The eruption in question took place in 850 AD at Mount Churchill in southeastern Alaska. The original theory was the ash produced by that eruption covered 1,000 kilometers, however, researchers have now found that the area is far more expansive.
Geoscientist Britta Jensen is the lead author of the study “Transatlantic distribution of the Alaska White River Ash.” She has worked in Canada and Alaska for many years and says she came upon the White River Ash topic by accident.
“Few years ago, we went to the American Geophysical Union fall meeting, and I saw a talk by someone who had been working in Europe and they had just done a project in Newfoundland on the east coast of Canada and they had found these microscopic beds of ash. And he found that they actually had records of quite a few ash beds in Newfoundland, which was a bit surprising for us because we didn’t expect that that many would travel that far. And they were having trouble identifying them because they were coming over from Europe and they didn’t really know our local records and it looked like everything that was going to Newfoundland was coming from the West.”
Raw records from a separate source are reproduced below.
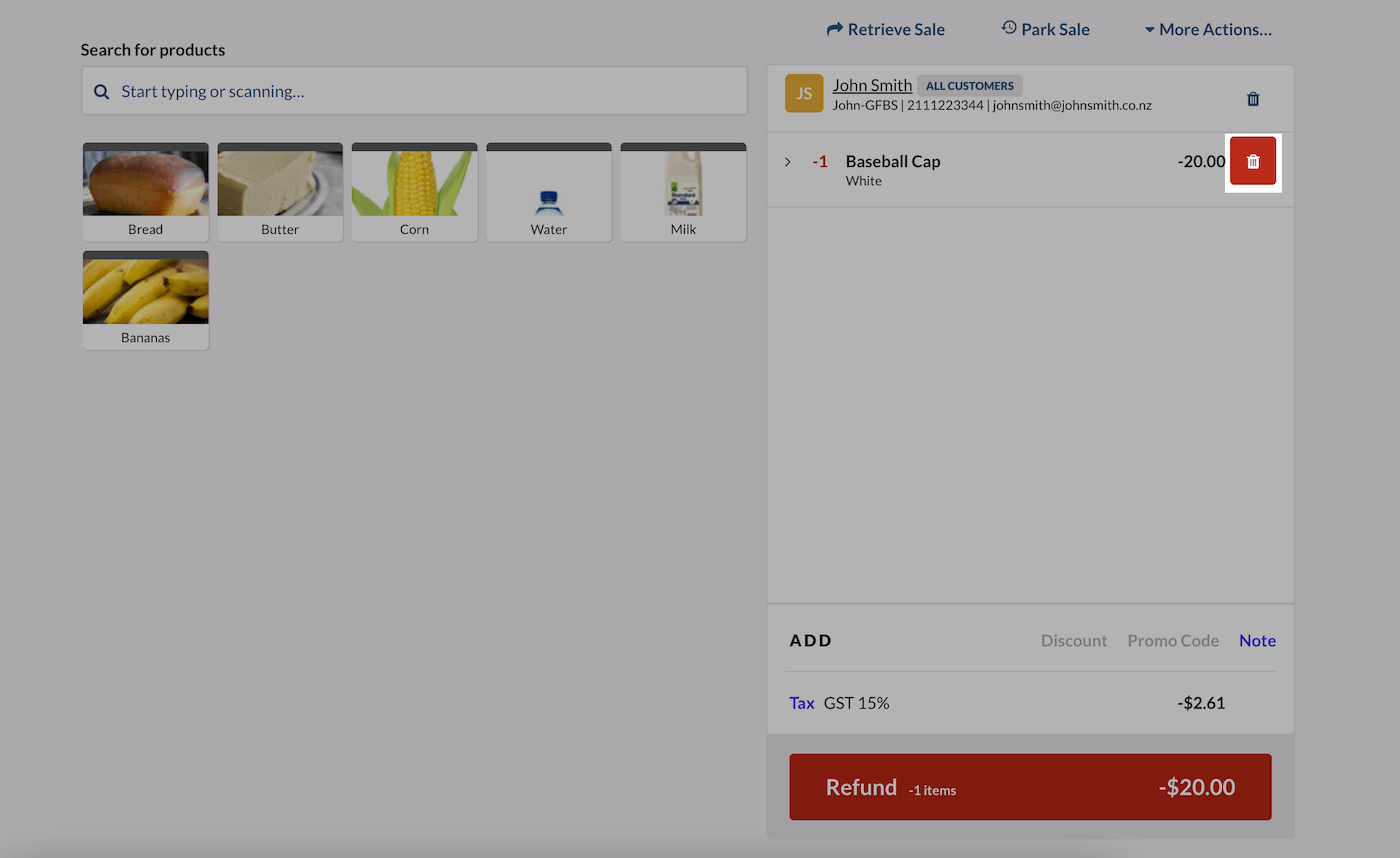Switch to the Promo Code tab

pos(1173,640)
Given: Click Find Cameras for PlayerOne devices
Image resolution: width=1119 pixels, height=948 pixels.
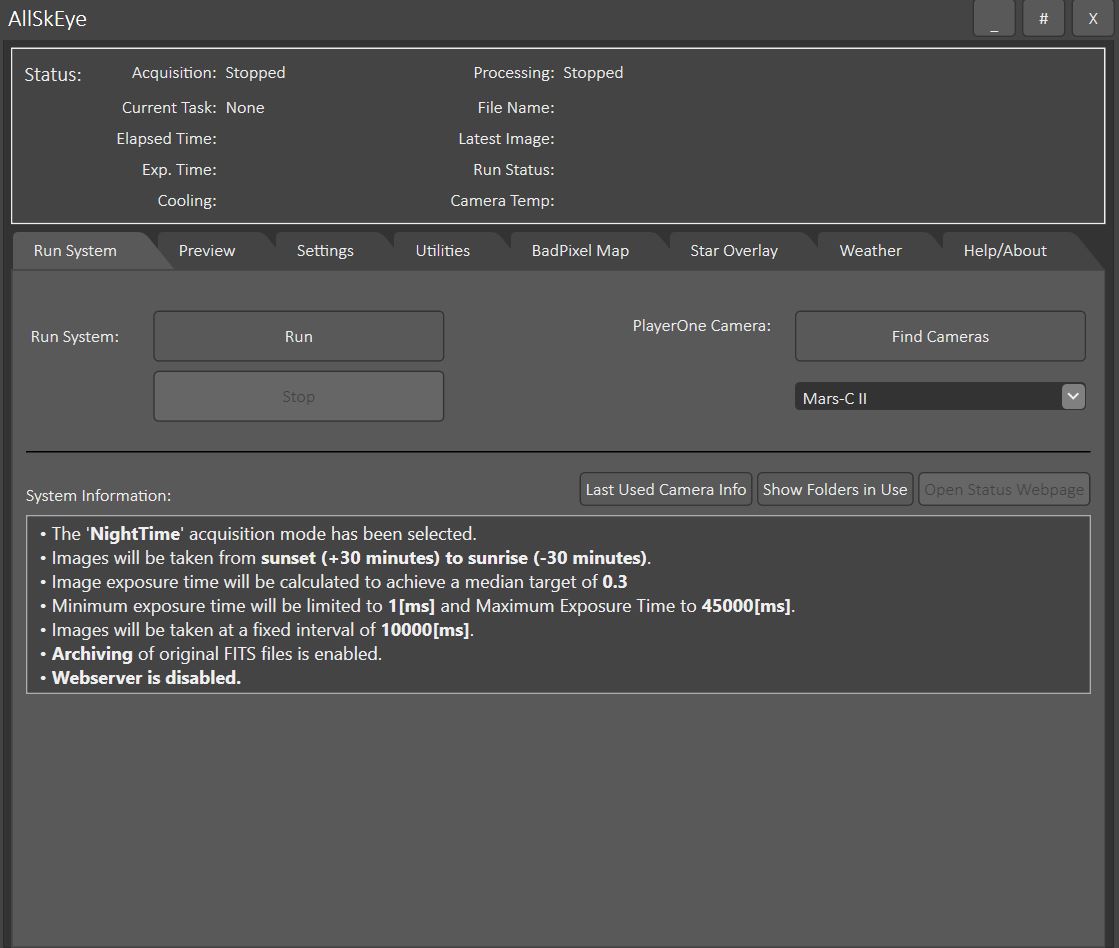Looking at the screenshot, I should tap(939, 336).
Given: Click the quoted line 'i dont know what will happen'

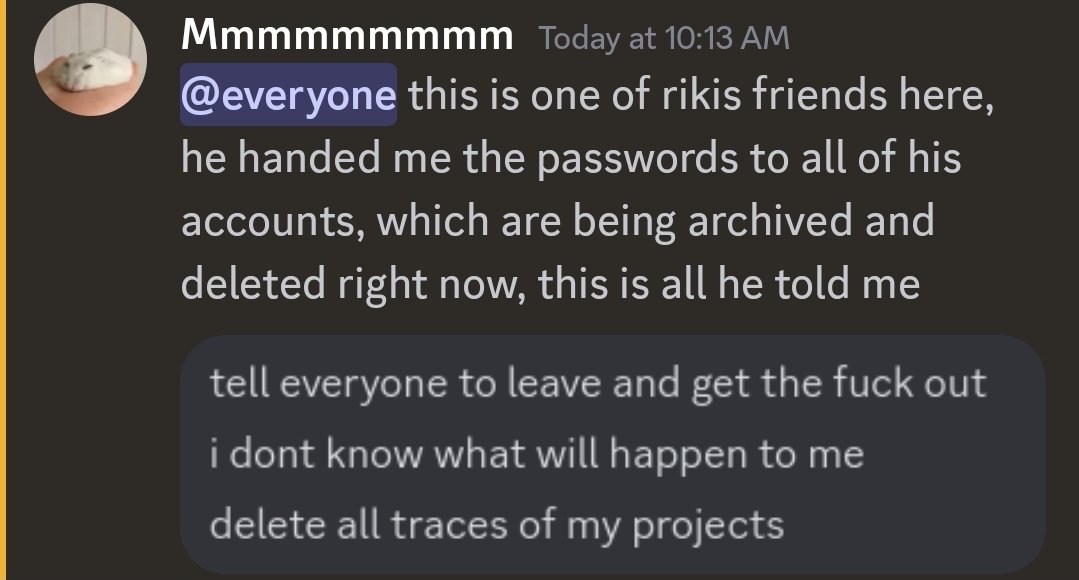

Jensen says the researchers began comparing samples of the White River Ash to see if the samples found in Newfoundland matched those in Alaska-- they did. The samples also matched some ash beds in Europe. She says they found White River ash particles as far as 7,000 kilometers away from the volcano.
Geologists use volcanic ash beds and geological records for two things.
“One is that every volcanic ash that erupts because the dynamics in the magna chamber in a volcano are so varied that every time it erupts the chemical composition of the ash is unique. So we can actually chemically finger print an ash bed and once we’ve chemically finger printed an ash bed we can identify it where ever we find it. And if we know how old the ash bed that means we can tell how old whatever we are looking at is, whether it’s dirt or some kind of climate record. We use these ash beds to essentially date our geological sequences and then also to correlate them to one another.”
However, Jensen says the public at large can learn more about the hazards of volcanoes from this new study. She says if a volcano erupted ash today at the same level as the one she studied, there would be massive consequences that didn’t exist in 850 AD.
“For people who are close to the volcanoes, the ash is mostly glass. So it’s very dangerous in terms of inhalation, it’s bad for your lungs obviously you don’t want to inhale glass shards, and it’s bad for any infrastructure. Once it gets into the sky, it’s a hazard to jet planes because the jet engines can suck the ash in and what happens is the jet engines are really hot and it can actually melt it again and then it refreezes in the engine and it can cut them out.”
The Icelandic ash cloud in 2010 cost the aviation industry $7.3 billion in damages and lost revenues. That eruption closed European airspace for five days was smaller than the ash spread that Jansen studied. Eruptions like the one that produced White River ash occur once every 100 years on average and could cause massive damage to global air travel.